Yesterday the Bureau of Land Management (BLM) announced their 2013 fiscal year (begins October 1, 2012) wild horse and burro roundup schedule today.
On the schedule are Herd Management Areas (HMA) that have become very familiar to the public in the last few years. Challis in Idaho where Elissa Kline wrote a report that included documentation of a helicopter chasing a single horse and coming so close that the horse could actually kick at the chopper. The Owyhee Complex where BLM closed public land, lost the public land closure in Federal Court and then denied public access to witness a single horse removed from Owyhee. The Antelope Complex roundup of winter 2011 that demonstrated conduct the public found outrageous, but an internal BLM review found acceptable. Triple B where conduct gained the agency a Temporary Restraining Order, and later an Injunction, to pilot conduct after a helicopter apparently hit a horse with the skids (this case is a part of ongoing litigation that addresses inhumane treatment).
note: The schedule calls for about 3,500 horses to be removed even though just three months ago the agency claimed to only have about a thousand spaces left in holding.
The tentative, partial year, schedule is announced without any concrete action taken by the agency to address conduct the agency itself found “unacceptable” in the review done after Federal Judge Howard J. McKibben shut down helicopter operations at Triple B last August.

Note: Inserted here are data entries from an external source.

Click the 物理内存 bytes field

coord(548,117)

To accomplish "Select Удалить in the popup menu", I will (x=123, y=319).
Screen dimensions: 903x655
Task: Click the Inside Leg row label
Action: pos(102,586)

The BLM’s own Triple B Team Review found: “Horses were observed being struck in the face, and often confused due to aggressive loading procedures and excessive pressure by multiple handlers. Several videos reveal that a few horses were repeatedly shocked with an electrical animal prod, sometimes in the face, and in one case, the use of this electrical prod led to a horse becoming stuck in a panel at the loading site. Some videos reveal horses being struck in more than one instance with the trailer gate to induce loading, and in one instance a horse appears to have been kicked in the head by a Sun J employee. In one video it appears that a horse was dragged into a trailer by a rope around its neck.”
In December of last year Nevada state Director Amy Lueders issued an “Intent statement” in order to address the ongoing unacceptable conduct at roundups.
The Las Vegas Review Journal citing an AP report printed: “That is the best way to stop horse advocates from undermining the agency’s roundup policies with video footage of the mistreatment of the animals and making it harder for federal land managers to win the public’s trust,” Amy Lueders said.
Yet at the Calico roundup, that was occurring as Lueders Intent went to BLM employees and contractors, the exact conduct was being documented that her “Memorandum” was intended to address. Burros were hotshot, an old mare run to collapse, animals repeatedly run at traps were some of the things documented by advocates.
At the Wild Horse and Burro Advisory Board meeting that took place in April of this year, Dean Bolstad (BLM National) gave a report stating that a Humane Handling policy would be in place by July 2012.
Wild horse and burro advocates find the announcement of a new roundup schedule, without first addressing issues of inappropriate treatment, by the agency irresponsible to the Congressional mandate to protect these animals.
“Round-ups of America’s wild horses are inhumane.” said Declan Gregg, the young founder of Children4Horses, “The horses are being chased by helicopters, terrifying them and sometimes even hitting them. They are run over long distances even in extreme heat and often arrive in pens exhausted and hurt or lame. After round-ups, the wild horses who have been captured, loose their freedom and live out their lives in ‘pens’ if they are not part of an adoption program and many have eventually ended up in a slaughterhouse. Wild horse round-ups are unnecessary, cruel and inhumane.”
In June of this year BLM found themselves yet again in a Federal courtroom to keep them accountable to their own policy against running foals by helicopter in all but emergency situations during their defined “foaling season” at Jackson Mountain. That litigation was successful and resulted in another Temporary Restraining Order restricting the agency to operations only in areas of documented emergency.
In August of this year the HSUS issued a report citing what it called inhumane treatment at the Desatoya roundup. The reported conduct alleged a foal being roped and left as other wild horses were driven in past the downed animal.
Wild Horse Education (WHE) has posted a sample letter to the BLM, and suggested recipients, addressing the lack of policy addressing the humane care of an American Heritage Species. They ask that you visit their page and join them in addressing this issue.
“It’s difficult to understand – why, during the majority of removal operations, wild equines are denied even the most basic humane handling.” said WHE volunteer Lisa LeBlanc, “Nevada statutes consider over-driving and excessive striking of an animal – any animal – illegal and punishable by law. The BLM had stated, months ago, it is setting forth policy for humane standards during removals and after care, but the policy remains elusive, and loosely interpreted and no policy has ever been truthfully adopted in practice. ”
Wild Horse Education is supporting ongoing litigation to address issues of humane care within the wild horse and burro program.